Monitoring Object Scope and Data Pipeline
Metrics are collected via SDK/API for custom scenarios and via agents for host‑level data. Collected time‑series data undergoes pre‑aggregation, cleaning and is stored in a TSDB. To handle massive volumes, data reduction, wide‑table design and multi‑dimensional indexing are applied. Detection algorithms include constant‑value, spike, year‑over‑year, no‑data and multi‑metric combination. Detected anomalies generate problems that are merged, claimed, escalated and routed through customizable dashboards. Alert channels support merging, claiming and escalation.
System Scale and Challenges
The platform currently monitors >10,000 host instances and >10,000 database instances, processes billions of metric and log records daily, and handles >100,000 alerts per day with sub‑second latency and high recall. Major challenges are:
Complex deployment environments : millions of hosts and containers across multiple data centres, with many dependencies.
Fragmented platform components : siloed user experience and data hinder unified analysis.
Emerging technology : container‑native monitoring, Prometheus remote storage and rapid data growth require costly experimentation.
Architecture Overview
Product Architecture
The product stack consists of three layers:
Capability service layer : defines collection, detection and alerting capabilities.
Functional layer : implements nine scenario types (host, container, DB, etc.).

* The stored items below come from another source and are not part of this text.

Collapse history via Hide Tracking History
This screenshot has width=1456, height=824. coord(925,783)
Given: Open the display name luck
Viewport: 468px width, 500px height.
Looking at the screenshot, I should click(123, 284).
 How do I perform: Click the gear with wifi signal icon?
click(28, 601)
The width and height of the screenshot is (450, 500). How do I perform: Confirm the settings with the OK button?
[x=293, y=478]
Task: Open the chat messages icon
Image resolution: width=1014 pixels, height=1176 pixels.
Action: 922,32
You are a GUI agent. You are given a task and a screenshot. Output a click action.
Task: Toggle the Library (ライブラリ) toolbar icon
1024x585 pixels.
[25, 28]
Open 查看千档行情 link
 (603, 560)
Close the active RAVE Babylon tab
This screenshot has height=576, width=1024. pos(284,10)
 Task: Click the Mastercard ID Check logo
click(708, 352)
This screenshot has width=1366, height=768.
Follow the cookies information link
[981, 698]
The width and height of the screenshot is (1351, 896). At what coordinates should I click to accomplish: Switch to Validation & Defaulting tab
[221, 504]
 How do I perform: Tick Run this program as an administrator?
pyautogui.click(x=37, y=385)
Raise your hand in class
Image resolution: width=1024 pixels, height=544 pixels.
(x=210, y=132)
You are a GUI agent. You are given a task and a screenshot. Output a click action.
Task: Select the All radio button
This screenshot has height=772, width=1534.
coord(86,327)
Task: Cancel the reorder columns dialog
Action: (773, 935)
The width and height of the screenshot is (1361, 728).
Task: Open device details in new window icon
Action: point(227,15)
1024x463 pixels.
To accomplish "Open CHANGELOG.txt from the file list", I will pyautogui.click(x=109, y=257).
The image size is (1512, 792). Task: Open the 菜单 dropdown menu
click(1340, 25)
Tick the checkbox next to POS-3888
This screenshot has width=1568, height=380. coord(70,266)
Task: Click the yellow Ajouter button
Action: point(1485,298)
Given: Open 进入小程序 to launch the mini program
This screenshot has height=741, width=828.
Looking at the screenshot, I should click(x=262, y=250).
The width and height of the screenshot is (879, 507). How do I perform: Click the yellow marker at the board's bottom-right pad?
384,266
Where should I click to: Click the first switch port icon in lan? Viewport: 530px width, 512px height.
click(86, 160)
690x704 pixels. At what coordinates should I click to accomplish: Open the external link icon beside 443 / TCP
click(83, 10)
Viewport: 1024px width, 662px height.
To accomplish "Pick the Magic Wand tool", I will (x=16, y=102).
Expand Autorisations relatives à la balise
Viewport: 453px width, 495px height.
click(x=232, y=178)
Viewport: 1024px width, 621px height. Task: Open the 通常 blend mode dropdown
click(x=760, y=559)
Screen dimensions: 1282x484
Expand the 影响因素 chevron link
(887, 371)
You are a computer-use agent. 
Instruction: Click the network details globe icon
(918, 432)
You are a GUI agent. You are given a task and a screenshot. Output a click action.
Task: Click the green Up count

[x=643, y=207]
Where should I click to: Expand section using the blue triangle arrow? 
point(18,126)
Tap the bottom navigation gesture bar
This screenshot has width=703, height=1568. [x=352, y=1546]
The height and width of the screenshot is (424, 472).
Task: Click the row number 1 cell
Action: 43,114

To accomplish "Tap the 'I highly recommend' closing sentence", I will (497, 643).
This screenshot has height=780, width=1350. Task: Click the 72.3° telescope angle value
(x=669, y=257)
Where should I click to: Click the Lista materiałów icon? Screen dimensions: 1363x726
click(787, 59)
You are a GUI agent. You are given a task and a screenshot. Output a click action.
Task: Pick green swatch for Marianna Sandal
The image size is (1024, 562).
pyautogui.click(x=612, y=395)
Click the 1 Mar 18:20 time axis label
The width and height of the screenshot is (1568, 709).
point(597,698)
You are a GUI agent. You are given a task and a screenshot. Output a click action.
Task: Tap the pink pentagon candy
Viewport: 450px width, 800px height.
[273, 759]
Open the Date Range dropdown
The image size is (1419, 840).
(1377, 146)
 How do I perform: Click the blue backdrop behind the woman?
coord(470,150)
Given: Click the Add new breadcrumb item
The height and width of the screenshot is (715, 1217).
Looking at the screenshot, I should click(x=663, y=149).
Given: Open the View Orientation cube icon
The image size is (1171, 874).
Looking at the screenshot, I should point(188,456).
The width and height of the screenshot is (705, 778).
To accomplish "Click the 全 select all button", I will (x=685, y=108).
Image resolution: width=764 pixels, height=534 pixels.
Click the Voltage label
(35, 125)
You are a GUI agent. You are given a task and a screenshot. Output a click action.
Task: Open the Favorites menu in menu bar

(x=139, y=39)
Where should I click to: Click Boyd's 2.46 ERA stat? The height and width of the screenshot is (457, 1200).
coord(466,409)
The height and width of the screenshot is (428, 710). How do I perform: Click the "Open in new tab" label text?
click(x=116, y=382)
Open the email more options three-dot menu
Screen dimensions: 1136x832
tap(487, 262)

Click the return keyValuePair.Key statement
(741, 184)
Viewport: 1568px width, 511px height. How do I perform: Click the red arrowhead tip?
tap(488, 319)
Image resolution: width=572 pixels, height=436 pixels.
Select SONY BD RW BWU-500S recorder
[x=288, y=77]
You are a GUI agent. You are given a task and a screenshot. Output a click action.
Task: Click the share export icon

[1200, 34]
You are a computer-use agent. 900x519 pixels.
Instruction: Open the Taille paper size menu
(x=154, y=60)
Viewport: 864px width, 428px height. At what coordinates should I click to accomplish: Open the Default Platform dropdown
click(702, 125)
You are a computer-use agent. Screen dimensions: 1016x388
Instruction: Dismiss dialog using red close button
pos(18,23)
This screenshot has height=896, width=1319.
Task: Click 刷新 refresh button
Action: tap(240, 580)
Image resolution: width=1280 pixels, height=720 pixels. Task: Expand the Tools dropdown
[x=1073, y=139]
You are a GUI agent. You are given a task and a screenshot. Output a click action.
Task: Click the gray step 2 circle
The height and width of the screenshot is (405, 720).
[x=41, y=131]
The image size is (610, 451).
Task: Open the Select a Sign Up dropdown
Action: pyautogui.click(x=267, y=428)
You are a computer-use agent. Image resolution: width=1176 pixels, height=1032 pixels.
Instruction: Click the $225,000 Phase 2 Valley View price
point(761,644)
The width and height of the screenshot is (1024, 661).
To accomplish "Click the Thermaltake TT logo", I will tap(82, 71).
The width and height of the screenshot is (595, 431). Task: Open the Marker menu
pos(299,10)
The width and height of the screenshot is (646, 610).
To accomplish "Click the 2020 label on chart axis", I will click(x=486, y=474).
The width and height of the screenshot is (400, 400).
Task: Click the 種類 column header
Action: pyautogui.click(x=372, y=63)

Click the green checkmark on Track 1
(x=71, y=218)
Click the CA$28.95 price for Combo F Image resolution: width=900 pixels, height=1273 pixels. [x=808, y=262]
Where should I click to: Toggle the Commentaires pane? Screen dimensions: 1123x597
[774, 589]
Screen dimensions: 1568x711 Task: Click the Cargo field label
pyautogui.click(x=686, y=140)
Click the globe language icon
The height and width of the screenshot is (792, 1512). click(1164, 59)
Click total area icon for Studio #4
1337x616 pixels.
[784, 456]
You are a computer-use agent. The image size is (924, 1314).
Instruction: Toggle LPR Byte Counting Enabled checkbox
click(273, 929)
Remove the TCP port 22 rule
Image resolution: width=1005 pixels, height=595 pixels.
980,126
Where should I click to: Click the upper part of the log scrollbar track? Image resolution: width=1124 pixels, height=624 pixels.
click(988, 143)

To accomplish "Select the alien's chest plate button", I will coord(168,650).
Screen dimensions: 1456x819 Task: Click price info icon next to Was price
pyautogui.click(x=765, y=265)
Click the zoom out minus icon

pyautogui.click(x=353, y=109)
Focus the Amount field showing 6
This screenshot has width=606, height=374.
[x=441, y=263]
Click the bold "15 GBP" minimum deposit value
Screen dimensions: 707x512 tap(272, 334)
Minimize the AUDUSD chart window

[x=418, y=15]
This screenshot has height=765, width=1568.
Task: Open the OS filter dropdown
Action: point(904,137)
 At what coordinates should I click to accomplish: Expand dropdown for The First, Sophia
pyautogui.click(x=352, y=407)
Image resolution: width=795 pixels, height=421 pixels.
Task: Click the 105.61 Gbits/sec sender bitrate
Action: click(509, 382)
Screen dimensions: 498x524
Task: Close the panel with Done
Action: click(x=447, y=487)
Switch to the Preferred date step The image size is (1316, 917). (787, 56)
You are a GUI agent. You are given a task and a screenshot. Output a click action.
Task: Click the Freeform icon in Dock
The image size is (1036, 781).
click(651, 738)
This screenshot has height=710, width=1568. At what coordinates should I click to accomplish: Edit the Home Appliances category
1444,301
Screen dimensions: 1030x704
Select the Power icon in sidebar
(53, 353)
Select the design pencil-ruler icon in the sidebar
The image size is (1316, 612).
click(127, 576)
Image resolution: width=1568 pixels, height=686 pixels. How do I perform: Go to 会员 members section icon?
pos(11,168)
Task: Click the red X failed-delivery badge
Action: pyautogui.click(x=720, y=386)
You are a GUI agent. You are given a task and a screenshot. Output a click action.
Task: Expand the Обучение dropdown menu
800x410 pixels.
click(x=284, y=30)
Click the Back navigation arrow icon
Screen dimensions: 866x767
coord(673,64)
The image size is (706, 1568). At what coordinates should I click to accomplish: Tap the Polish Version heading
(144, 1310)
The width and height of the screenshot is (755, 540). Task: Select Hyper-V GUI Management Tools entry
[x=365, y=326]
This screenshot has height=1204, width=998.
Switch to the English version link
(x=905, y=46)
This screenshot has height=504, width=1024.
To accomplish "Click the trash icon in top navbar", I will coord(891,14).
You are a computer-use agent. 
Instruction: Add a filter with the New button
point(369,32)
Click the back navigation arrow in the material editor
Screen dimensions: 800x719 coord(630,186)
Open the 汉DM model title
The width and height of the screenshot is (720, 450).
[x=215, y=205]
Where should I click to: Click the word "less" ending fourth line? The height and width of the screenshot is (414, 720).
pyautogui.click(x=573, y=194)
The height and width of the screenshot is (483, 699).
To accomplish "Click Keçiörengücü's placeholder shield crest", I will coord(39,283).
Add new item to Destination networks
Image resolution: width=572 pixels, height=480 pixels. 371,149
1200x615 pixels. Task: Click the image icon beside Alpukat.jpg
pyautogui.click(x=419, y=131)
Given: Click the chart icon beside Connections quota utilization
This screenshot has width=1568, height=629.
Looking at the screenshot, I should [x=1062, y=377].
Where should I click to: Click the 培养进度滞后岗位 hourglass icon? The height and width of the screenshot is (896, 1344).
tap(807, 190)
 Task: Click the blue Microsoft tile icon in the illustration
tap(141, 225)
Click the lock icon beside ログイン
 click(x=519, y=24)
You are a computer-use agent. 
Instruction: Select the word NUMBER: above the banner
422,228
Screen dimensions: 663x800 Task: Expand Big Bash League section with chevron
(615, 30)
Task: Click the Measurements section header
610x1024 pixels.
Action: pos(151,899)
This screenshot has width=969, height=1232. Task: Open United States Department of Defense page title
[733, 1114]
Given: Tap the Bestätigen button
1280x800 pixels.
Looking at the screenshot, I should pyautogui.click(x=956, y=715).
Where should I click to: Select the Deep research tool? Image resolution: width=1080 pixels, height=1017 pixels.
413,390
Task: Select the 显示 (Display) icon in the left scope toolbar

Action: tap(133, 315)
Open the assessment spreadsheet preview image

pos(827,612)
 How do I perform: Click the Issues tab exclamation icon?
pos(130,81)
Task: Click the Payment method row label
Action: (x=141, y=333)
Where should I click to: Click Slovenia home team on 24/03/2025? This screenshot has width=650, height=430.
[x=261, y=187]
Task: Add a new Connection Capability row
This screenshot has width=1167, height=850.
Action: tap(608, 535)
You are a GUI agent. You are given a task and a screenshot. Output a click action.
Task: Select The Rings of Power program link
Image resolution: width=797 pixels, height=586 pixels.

Presentation layer : dashboards, log centre and mobile alert handling.
Technical Architecture
Data collection uses agents and SDKs, then flows through Bees‑Bus (a self‑developed high‑availability data bus) into Kafka. Processing has been consolidated to a Kafka‑Stream stack (previously Spark/Flink/KafkaStream). Storage comprises a 190‑node Druid cluster for metric data, VictoriaMetrics as Prometheus remote storage, and a 250‑node Elasticsearch cluster for logs. Unified metadata, configuration and alert services manage rules; Grafana provides self‑monitoring.
Interaction Flow
Unified metadata defines collection rules, which are pushed to VCS‑Master. Agents pull the rules, collect metrics and send them via Bees‑Bus to dual Kafka clusters. ETL jobs consume the streams, clean and compute the data, then write to storage. Detection rules are distributed to the anomaly detection service; detected anomalies are enriched and forwarded through a Kafka‑based pipeline to the unified alert service. All queries pass through a gateway before reaching the storage layer.
Availability Engineering
Availability is driven by reducing MTTR and MTTD: fast alerting, fault‑location services and collaborative incident response between operations, development and monitoring teams. The platform self‑monitors its agents, writes data to two data‑centres for resilience, and uses Grafana for internal health checks.
Future Directions
Cloud‑Native Monitoring (Prometheus)
Each production Kubernetes cluster runs dedicated monitoring nodes. Prometheus instances scrape targets and remote‑write metrics to multi‑replica VictoriaMetrics. Synthetic checks monitor Prometheus health. Container‑level metrics are collected by agents from cAdvisor, sent through Bees‑Bus to dual Kafka clusters, processed and stored in VictoriaMetrics. Dashboards query the data via PromQL.
AIOps – Fault Location
Using CMDB node trees, the system selects analysis nodes and time windows, drills down by component/service, computes variance, applies K‑Means clustering to filter low‑variance groups, and produces a cause‑chain graph highlighting likely abnormal services. The UI shows downstream calls, interfaces and latency.
Observability Dashboard
Metrics, logs and traces are integrated into a unified dashboard. Users can drill from health overviews to service dependencies, domain health, backend distribution and directly access related logs and metrics, enabling rapid root‑cause analysis.
Unified Observability Platform
The goal is a single pane of glass where metrics, logs and traces can be viewed together, transformed and correlated, supporting cross‑dimensional fault detection and analysis.
Capability‑as‑a‑Service
Monitoring capabilities (metrics, charts, alerts) will be exposed via APIs or independent services, enabling integration into CI/CD pipelines and other systems without manual navigation.